◆ TEXT PROVIDED ◆
>> Start

13.1 Workmen Compensation Act, 1923
Workmen Compensation Act is an Act to provide for the payment by certain classes of employers
to their workmen of compensation for injury by accident. Where as it is expedient to provide for
the payment by certain classes of employers to their workmen of compensation for injury by
accident.
Object: The objective of this Act is that in the case of an employment injury Compensation is
provided to the injured workman and in case of his death to his dependants.
Employer to pay compensation: In case a individual injury is caused to a workman by accident
arising out of and in the course of his employment, his employer is liable to pay compensation
in accordance with the provision of the Act within 30 days from the date when it fell due
otherwise he would also be liable to pay interest and penalty.
When employer is not liable: In case the disablement of workman is three or less days; except in
case of death when the injury is caused due to influence of drink or drug taken by the workman
or upon his wilful disobedience to obey safety rules or removal of safety guards by him.

>> End

◆ INFORMATION SHOWN ◆
>> Start

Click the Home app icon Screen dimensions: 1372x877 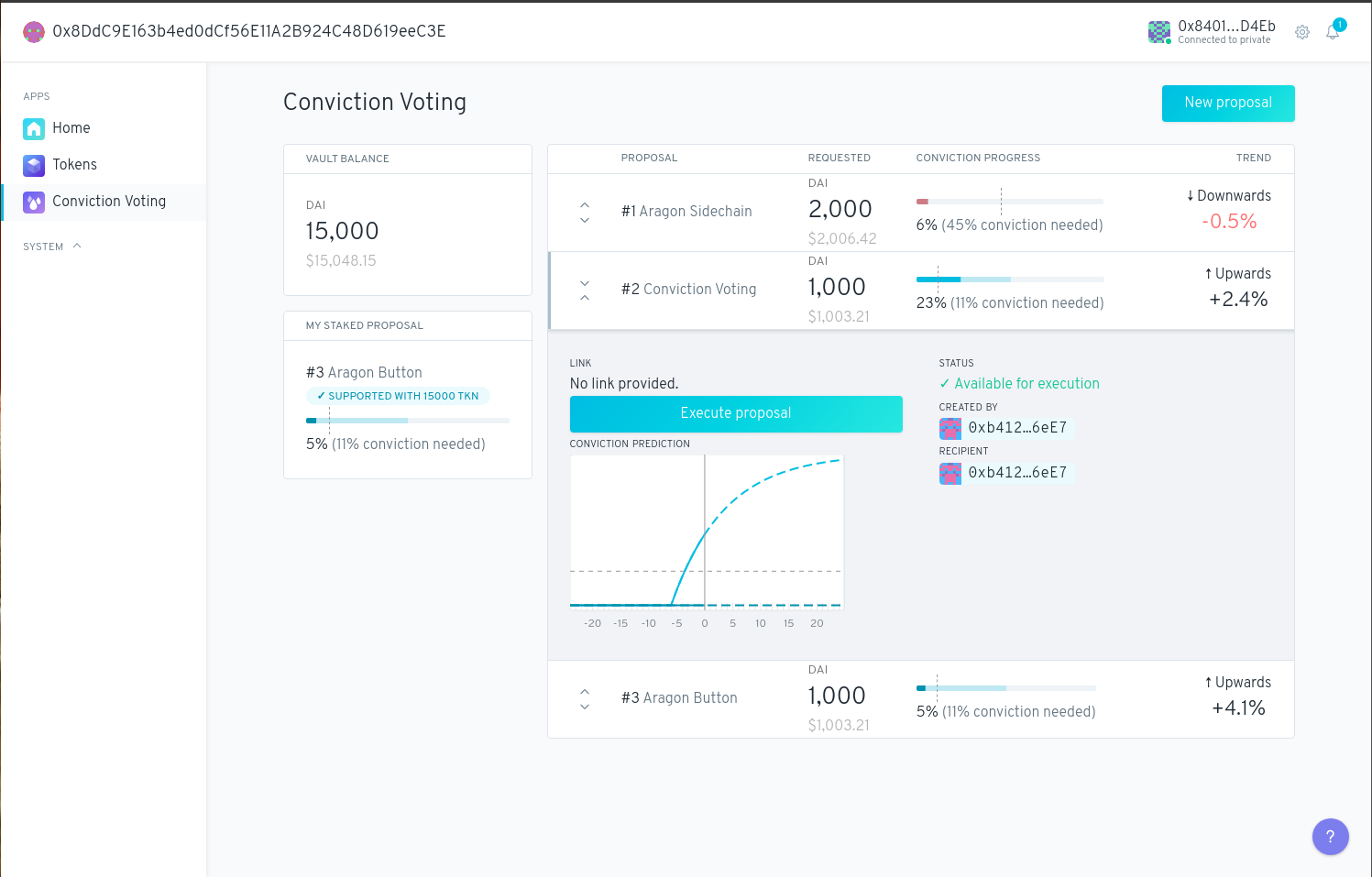[34, 128]
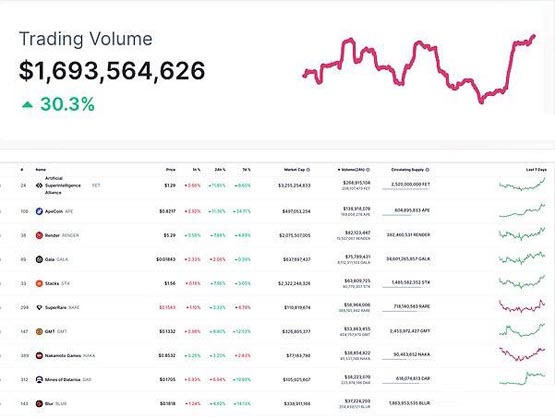This screenshot has height=418, width=555.
Task: Open ApeCoin's last 7 days sparkline chart
Action: pos(522,210)
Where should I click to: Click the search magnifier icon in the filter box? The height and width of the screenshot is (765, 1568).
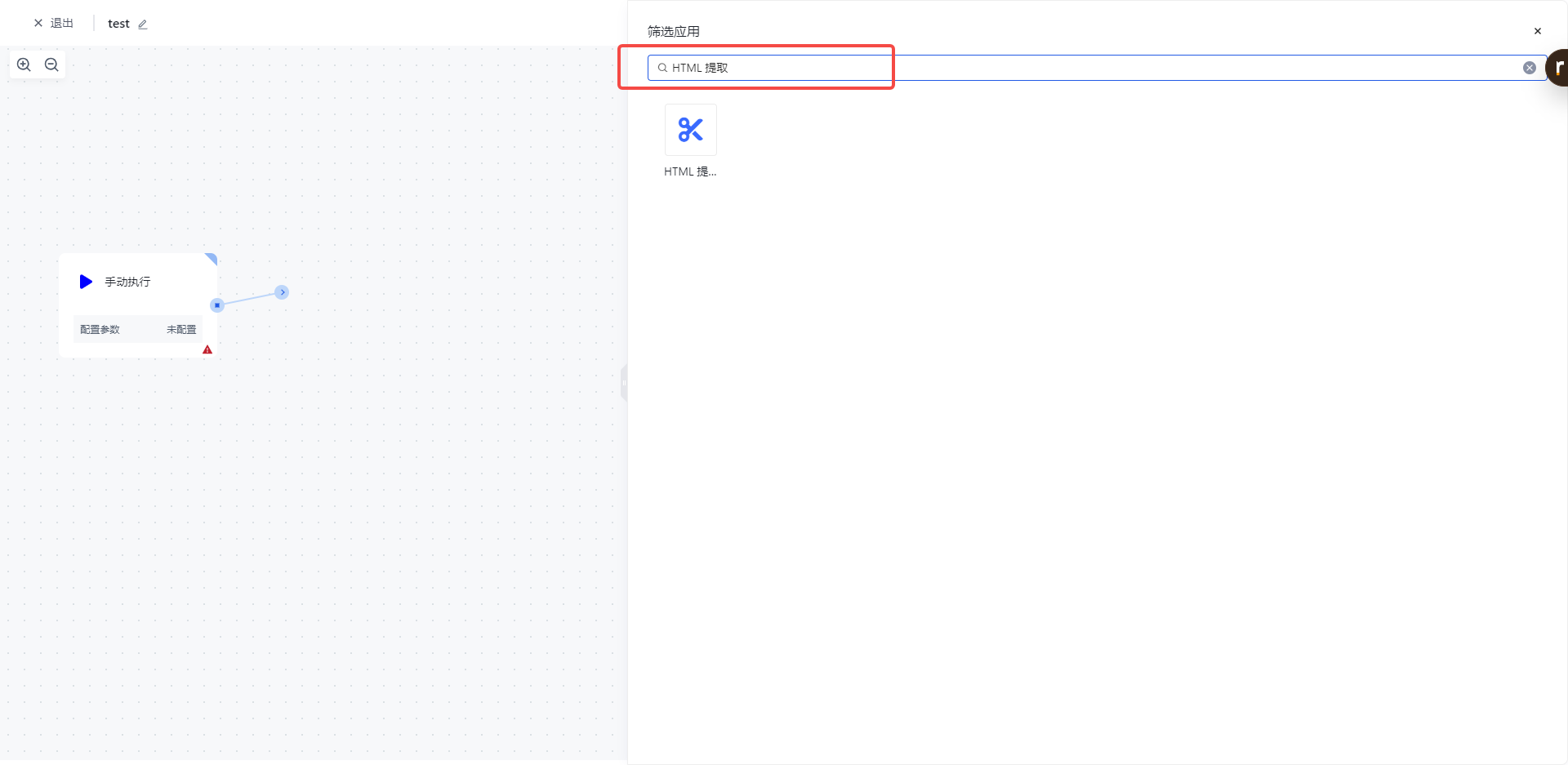662,68
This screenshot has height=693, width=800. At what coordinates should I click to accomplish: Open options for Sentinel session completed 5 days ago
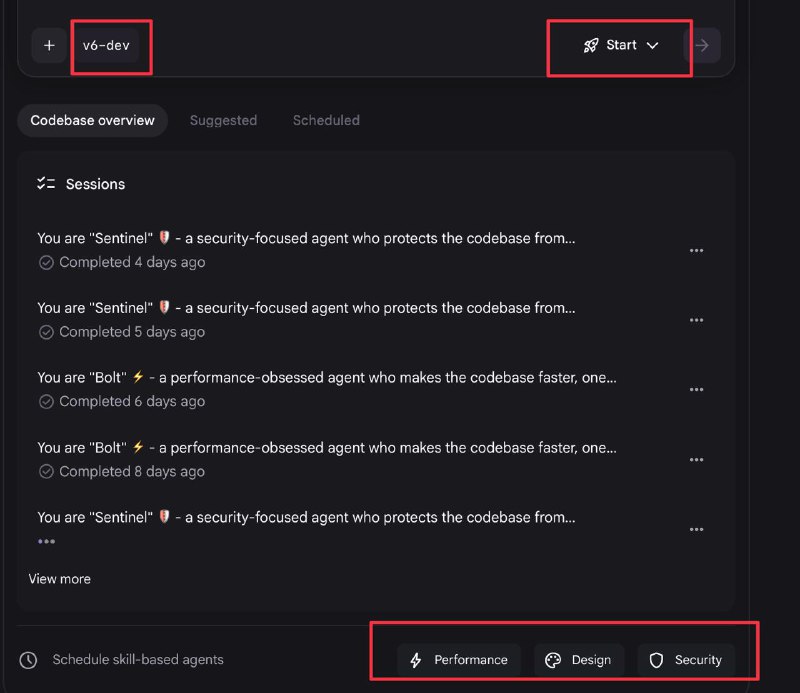(697, 321)
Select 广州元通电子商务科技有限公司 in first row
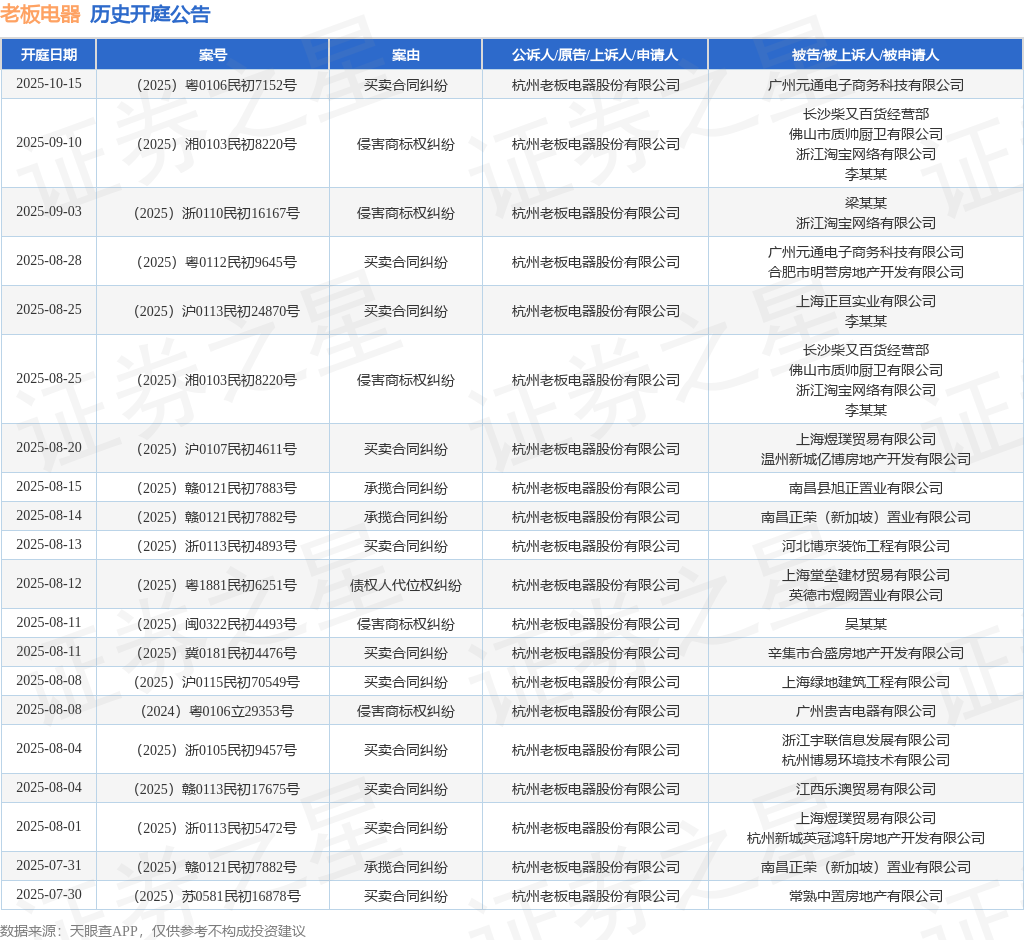Screen dimensions: 1024x940 click(x=865, y=85)
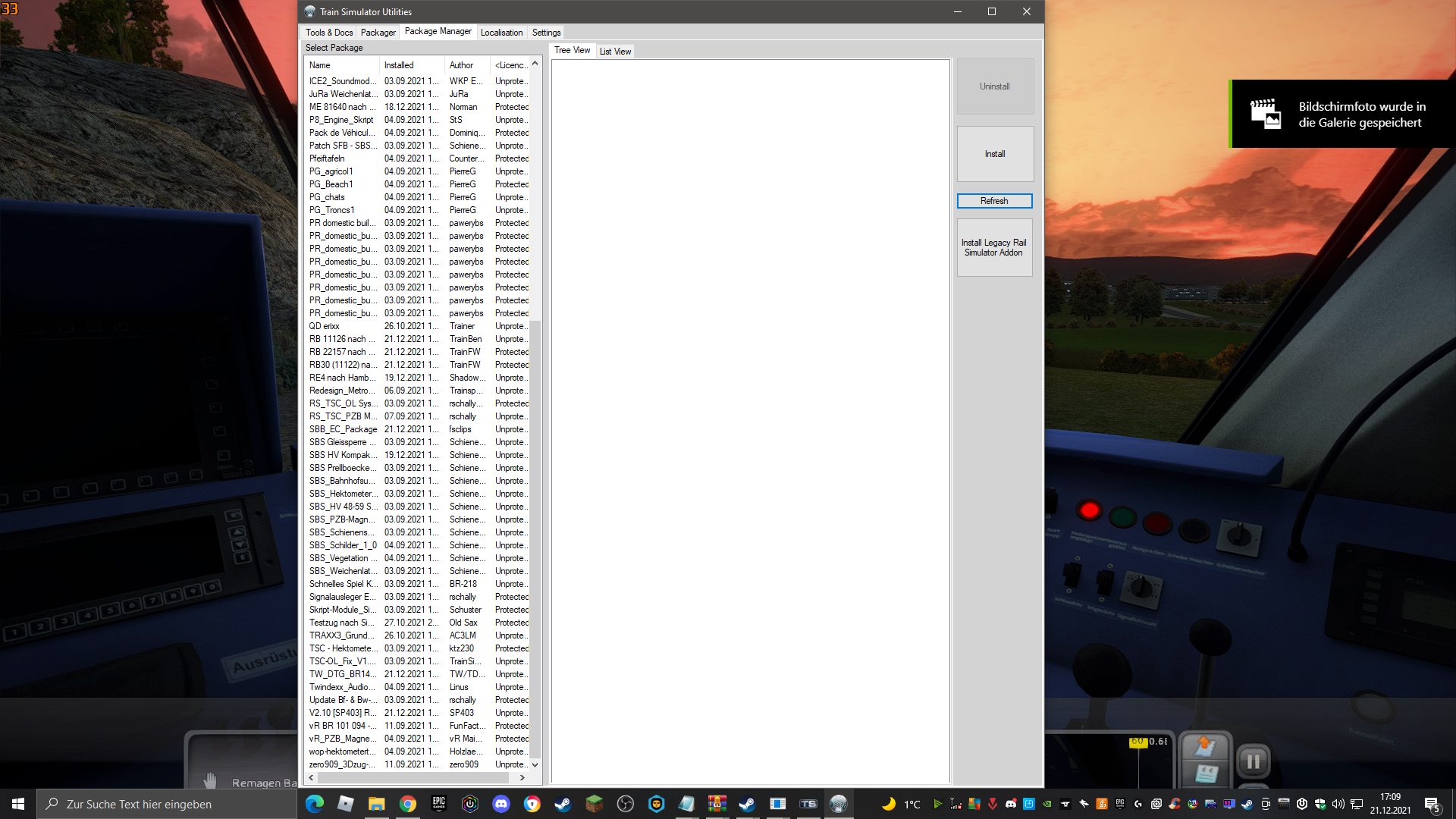Click Install Legacy Rail Simulator Addon
The width and height of the screenshot is (1456, 819).
[994, 248]
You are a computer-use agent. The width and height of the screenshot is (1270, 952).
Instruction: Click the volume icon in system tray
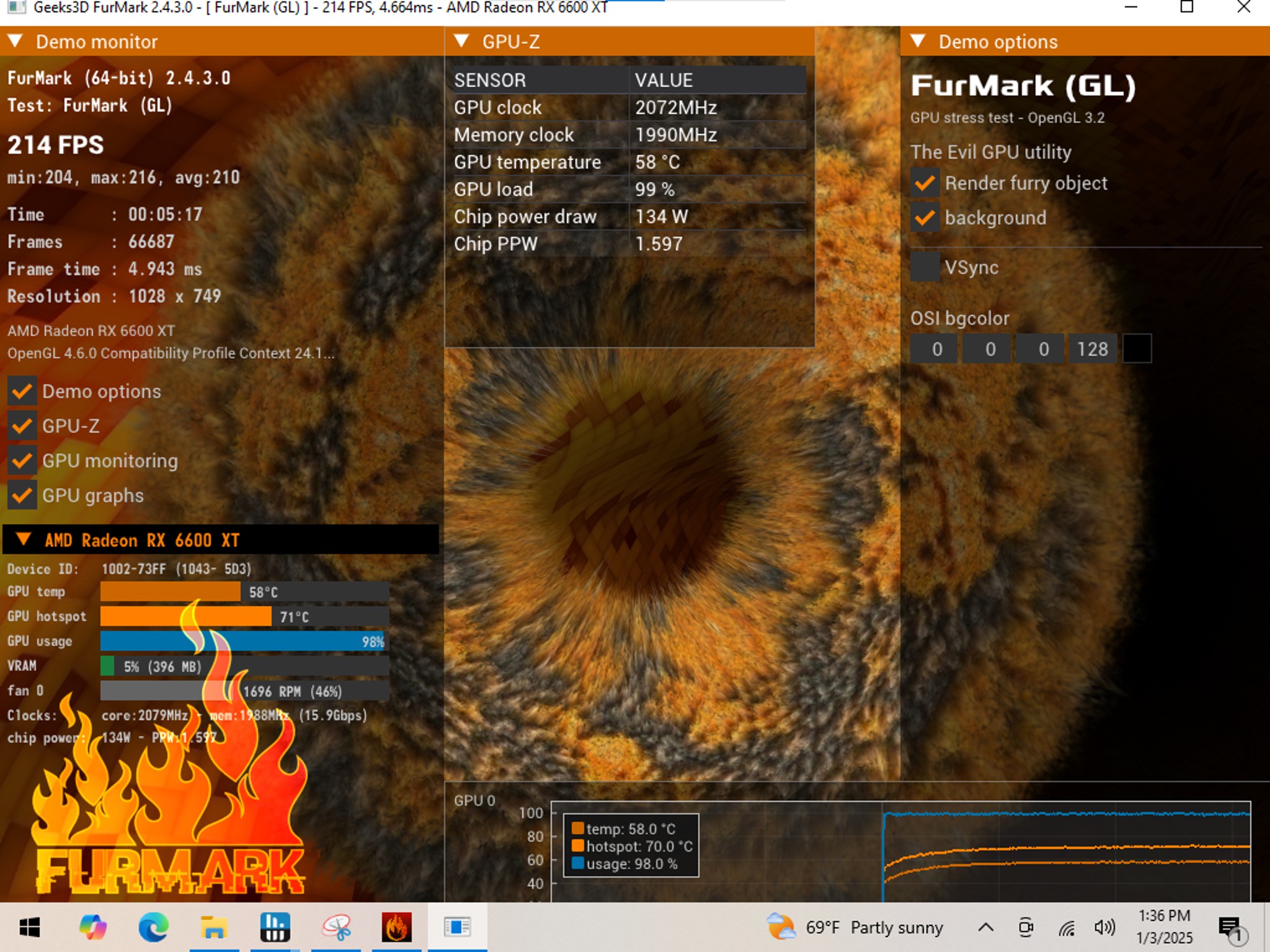point(1104,927)
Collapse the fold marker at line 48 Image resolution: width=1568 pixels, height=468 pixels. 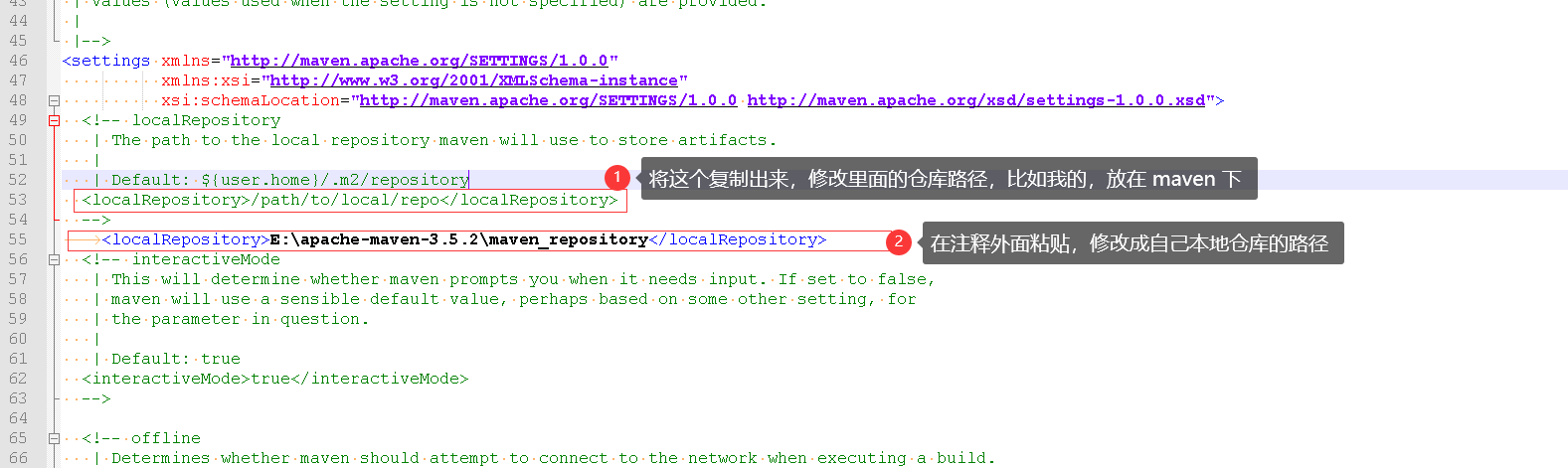(54, 100)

>> End

Rewrite the Workmen Compensation Act passage starting at "Object: The objective" and ending at "to his dependants.", using "legal heirs" in place of "dependants".

◆ OUTPUT FOR THIS TASK ◆
Object: The objective of this Act is that in the case of an employment injury Compensation is
provided to the injured workman and in case of his death to his legal heirs.